What you have to do: How many lines in the data below include the word "Viewport"? State the number alone.

━━━ The records ━━━

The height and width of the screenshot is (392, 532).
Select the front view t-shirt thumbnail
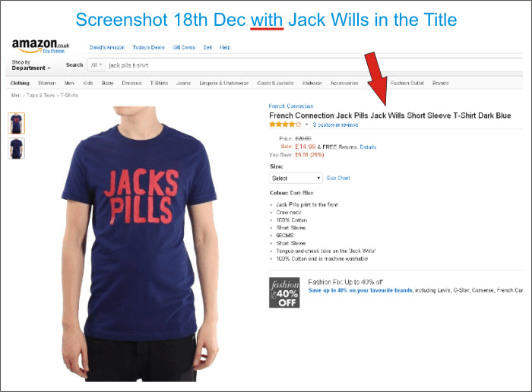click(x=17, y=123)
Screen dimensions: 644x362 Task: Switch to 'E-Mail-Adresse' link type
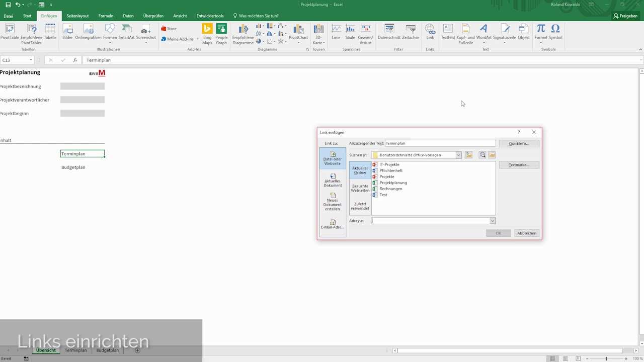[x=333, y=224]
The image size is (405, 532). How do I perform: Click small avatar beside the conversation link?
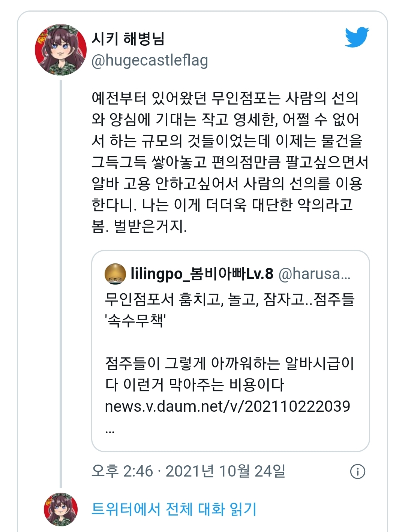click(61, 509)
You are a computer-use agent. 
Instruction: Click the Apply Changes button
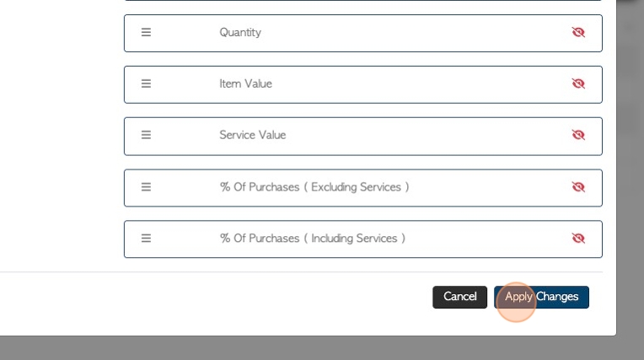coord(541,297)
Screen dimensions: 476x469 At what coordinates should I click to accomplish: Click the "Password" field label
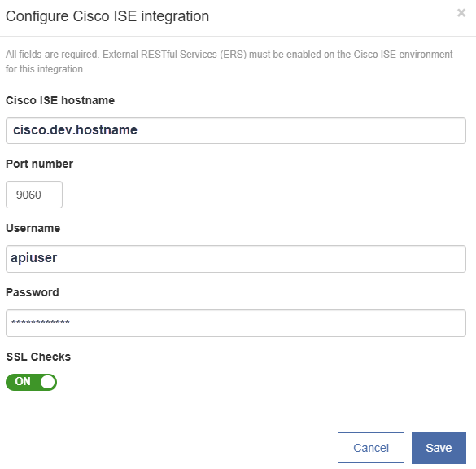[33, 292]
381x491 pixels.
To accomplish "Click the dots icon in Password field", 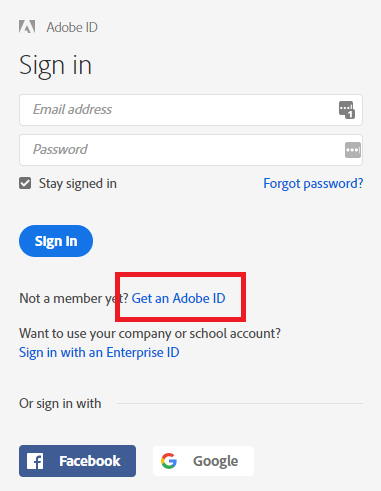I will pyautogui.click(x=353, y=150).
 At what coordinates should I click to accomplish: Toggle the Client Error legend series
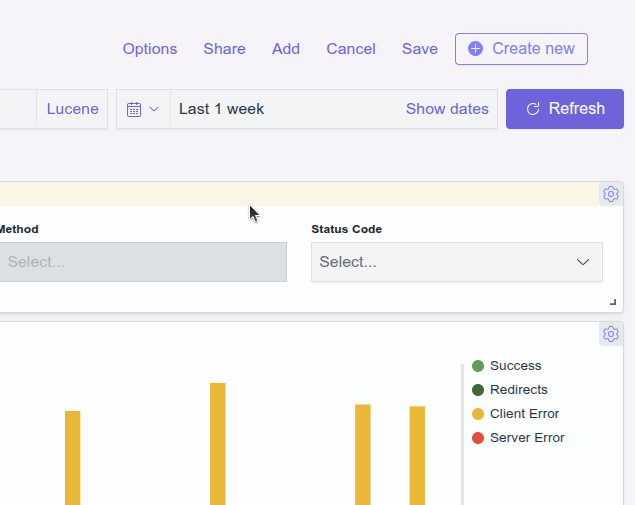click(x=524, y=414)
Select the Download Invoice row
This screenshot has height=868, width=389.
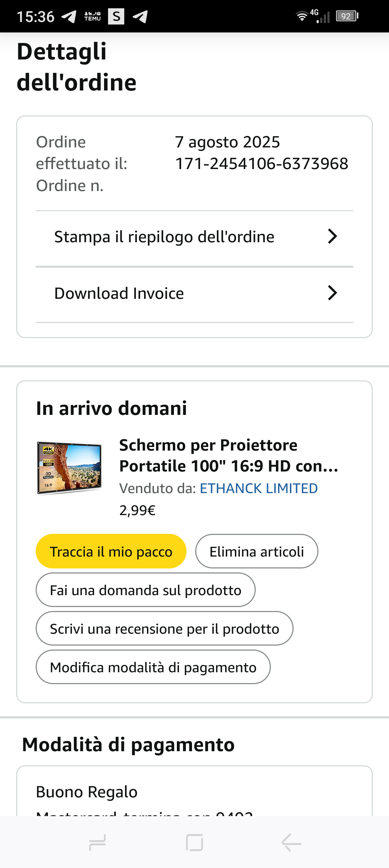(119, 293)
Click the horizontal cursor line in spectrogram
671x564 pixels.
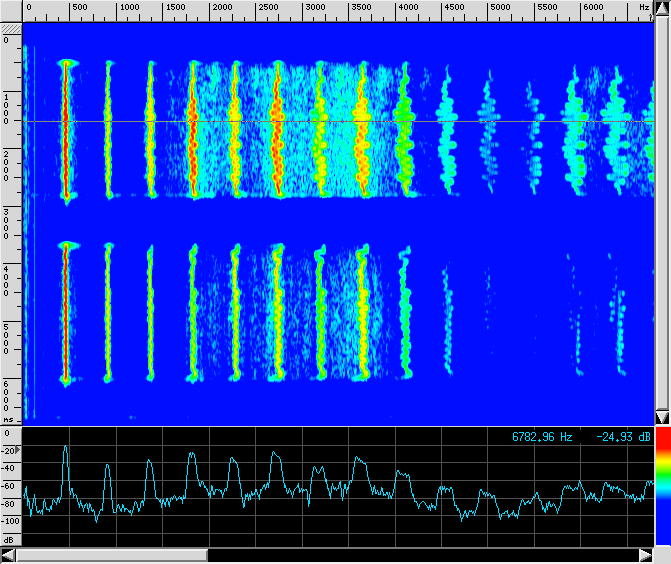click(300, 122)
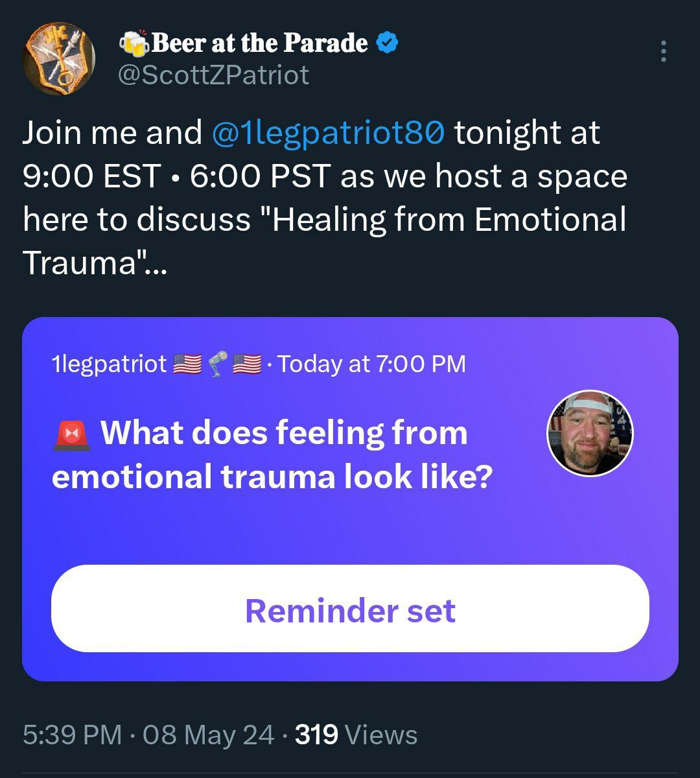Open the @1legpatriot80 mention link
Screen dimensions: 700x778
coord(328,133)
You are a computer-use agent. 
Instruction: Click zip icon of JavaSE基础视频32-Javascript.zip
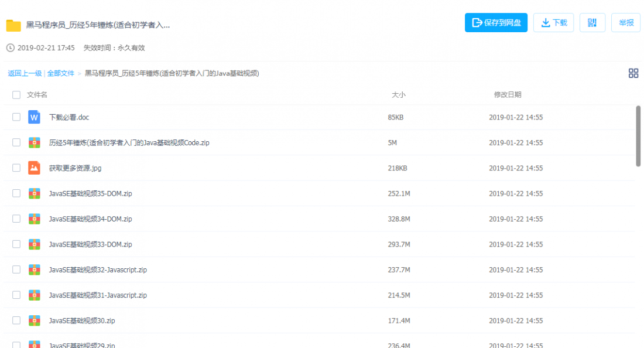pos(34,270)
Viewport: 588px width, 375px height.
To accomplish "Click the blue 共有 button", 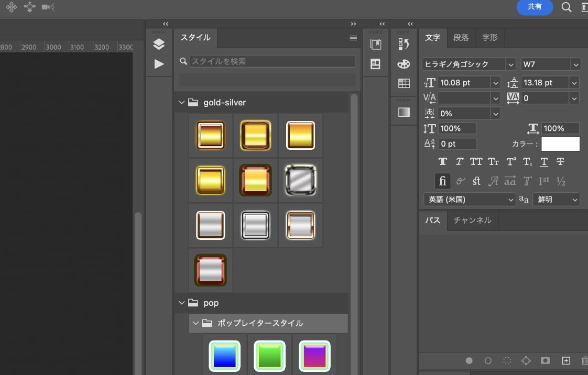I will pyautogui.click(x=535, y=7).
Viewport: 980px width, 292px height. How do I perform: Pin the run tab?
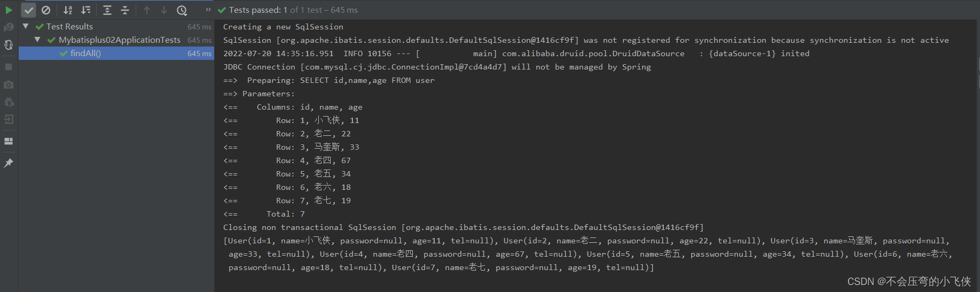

━━━

Output of the task: 2